* _Exercise objective_: Print the line that contains "How do I perform: Sort" and every line after it through the last line of the records below, exactly as written and nothing else.
========================================
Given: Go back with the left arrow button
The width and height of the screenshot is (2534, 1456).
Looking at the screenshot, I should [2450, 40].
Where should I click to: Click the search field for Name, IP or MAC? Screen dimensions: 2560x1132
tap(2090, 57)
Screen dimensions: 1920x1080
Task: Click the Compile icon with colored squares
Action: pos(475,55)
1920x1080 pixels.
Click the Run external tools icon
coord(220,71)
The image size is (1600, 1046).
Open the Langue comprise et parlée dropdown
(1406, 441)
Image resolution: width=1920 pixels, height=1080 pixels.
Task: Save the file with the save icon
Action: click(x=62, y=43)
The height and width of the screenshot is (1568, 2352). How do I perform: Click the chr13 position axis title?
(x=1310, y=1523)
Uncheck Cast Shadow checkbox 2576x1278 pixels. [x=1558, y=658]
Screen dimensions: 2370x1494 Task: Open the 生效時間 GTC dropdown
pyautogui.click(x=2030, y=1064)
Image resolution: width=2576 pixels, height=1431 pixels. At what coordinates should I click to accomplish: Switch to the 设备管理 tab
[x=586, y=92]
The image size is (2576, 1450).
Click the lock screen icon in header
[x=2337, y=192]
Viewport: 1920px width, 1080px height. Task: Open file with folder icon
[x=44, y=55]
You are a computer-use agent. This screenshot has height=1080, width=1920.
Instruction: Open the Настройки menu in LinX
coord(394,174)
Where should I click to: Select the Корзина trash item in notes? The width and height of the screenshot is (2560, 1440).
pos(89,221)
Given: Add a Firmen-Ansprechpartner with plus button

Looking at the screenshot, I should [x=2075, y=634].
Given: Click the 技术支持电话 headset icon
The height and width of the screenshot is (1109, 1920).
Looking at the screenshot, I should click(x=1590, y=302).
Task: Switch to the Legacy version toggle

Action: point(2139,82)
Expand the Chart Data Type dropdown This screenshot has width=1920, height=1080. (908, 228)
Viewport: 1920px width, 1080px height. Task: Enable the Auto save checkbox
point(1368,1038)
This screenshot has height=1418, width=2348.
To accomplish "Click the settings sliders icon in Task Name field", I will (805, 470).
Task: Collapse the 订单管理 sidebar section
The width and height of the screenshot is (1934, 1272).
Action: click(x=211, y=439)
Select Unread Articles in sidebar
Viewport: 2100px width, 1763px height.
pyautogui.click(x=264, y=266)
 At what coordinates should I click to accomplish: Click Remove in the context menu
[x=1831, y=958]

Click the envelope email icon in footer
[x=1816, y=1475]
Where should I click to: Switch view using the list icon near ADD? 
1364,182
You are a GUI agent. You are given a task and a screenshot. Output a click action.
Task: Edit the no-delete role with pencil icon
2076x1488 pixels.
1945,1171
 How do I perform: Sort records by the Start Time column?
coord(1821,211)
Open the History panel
========================================
* _Problem solution_:
 How do I perform: Sort records by the Start Time column?
coord(1821,211)
Open the History panel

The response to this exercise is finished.